The same people who criticized Paul for not accepting support from the church were the ones who charged him with pilfering the Jerusalem offering.
This verse asks four questions. The Greek questions give a “yes” and a “no” answer. I have put the answer to each question.
But be that as it may,
The apostle could live with the idea that the Corinthian church did not love him (2 Co 12:15), but it was intolerable to him that they charged him with self-interest.
I [emphatic] did not burden you.
Paul did not saddle the Corinthian church with the responsibility of supporting him financially.
Nevertheless, being crafty [villainy, treachery], I caught you by cunning [trickery]!
This is sarcasm again. Paul probably repeated the denunciations of his accusers here. The false apostles may have charged him with dipping into the funds that he was collecting for the Jerusalem church. The church accused him of deceiving them because the apostle did not accept their financial support. They said he was “crafty” in his approach to them. He sarcastically spoke of their concern for his welfare (2 Co 12:14). The idea that Paul would scam them was absurd. He did nothing unscrupulous with the church. There is no way that he would take advantage of them.
Did I take advantage of you by any of those whom I sent to you? No
By a series of questions, Paul asked the church to give specific instances of his taking advantage of them. He wanted the evidence of their accusation that he used “cunning” in his approach to them.
The answer to this first question in Greek is “no.” The apostle did not seek what belonged to them, but he, and those he sent, sought the church’s welfare. They did not seek financial gain from the Corinthians. The false apostles were in it for themselves (2 Co 11:20).
I urged Titus, and sent our brother with him.
Paul urged Titus and another brother to go to Corinth leading up to his visit to collect relief funding for the Jerusalem church.
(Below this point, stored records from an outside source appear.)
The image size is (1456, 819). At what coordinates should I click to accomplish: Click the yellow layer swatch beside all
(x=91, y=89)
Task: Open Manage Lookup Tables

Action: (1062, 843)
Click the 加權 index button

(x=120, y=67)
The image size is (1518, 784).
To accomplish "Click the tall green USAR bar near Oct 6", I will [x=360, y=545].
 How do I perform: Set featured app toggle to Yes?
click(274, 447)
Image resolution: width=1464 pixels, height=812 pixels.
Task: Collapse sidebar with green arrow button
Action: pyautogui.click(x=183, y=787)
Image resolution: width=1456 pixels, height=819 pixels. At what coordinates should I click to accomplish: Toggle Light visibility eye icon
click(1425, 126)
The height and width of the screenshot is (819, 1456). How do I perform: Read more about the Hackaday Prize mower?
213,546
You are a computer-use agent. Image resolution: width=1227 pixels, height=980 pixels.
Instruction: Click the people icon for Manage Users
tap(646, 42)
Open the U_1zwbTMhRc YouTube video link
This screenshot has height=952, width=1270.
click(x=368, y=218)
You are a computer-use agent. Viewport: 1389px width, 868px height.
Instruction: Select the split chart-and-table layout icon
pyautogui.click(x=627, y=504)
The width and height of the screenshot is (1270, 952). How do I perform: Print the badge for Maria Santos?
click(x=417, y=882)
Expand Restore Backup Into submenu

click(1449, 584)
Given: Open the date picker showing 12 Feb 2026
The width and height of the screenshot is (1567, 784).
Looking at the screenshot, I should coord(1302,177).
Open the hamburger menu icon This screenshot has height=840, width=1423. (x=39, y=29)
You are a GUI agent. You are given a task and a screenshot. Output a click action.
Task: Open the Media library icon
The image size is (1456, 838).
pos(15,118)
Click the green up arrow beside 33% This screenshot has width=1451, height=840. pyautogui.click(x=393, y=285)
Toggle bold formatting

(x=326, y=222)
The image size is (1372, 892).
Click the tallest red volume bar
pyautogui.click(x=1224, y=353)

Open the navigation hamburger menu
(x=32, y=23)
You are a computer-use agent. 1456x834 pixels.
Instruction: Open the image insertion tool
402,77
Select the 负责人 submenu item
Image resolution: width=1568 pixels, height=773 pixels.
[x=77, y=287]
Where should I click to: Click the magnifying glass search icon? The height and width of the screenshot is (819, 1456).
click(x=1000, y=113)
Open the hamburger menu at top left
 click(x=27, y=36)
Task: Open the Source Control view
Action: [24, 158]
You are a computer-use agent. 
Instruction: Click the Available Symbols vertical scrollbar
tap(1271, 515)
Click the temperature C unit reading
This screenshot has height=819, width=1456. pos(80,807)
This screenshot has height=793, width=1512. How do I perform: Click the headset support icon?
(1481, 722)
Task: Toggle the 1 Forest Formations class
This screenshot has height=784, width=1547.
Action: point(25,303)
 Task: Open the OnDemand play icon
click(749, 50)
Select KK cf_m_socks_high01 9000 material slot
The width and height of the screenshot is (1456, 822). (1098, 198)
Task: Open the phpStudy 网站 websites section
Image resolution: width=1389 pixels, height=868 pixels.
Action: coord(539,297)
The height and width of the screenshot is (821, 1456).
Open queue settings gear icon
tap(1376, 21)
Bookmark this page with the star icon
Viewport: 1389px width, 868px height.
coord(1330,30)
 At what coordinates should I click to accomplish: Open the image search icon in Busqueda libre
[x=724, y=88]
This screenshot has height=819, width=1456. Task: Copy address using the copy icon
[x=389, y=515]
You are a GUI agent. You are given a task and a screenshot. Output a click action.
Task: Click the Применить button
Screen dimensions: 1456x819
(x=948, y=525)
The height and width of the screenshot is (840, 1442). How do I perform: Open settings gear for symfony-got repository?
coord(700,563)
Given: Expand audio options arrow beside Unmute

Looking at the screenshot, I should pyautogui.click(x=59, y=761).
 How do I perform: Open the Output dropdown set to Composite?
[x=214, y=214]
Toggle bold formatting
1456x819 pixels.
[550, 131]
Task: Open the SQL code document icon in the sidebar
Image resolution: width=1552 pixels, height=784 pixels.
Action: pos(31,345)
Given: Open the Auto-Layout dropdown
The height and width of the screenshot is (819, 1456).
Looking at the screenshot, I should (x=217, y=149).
Did Titus take advantage [exploit] of you? No
As Paul, Titus did not take financial aid from the Corinthian church. There would have had to be a collusion within Paul’s team to cheat the church. Again, the Greek answers “no.”
Did we not walk in the same spirit? Yes
Paul’s team never exploited the church. Their “spirit” was to serve, not be served. Both Paul and Titus walked in the same spirit of serving, not to be served. The answer was “yes,” that neither of them ministered for their own welfare.
Did we not walk in the same steps? Yes
If Titus operated with integrity, would not also the person who sent him? Paul and Titus walked in the same steps. They were in one accord in their approach to ministry. It was an intolerable thought that Paul or his representatives would take advantage of the Corinthians. In Greek, the answer again expects a “yes” response.
Integrity is essential for a Christian leader.
Some leaders in Christianity are in it for financial gain or fame. They use underhanded methods to serve themselves, promising people what they cannot deliver. On the other hand, faithful servants of Christ are selfless and sacrificial (2 Co 1:12; 4:2; 11:31; Ga 1:20; 1 Ti 2:7).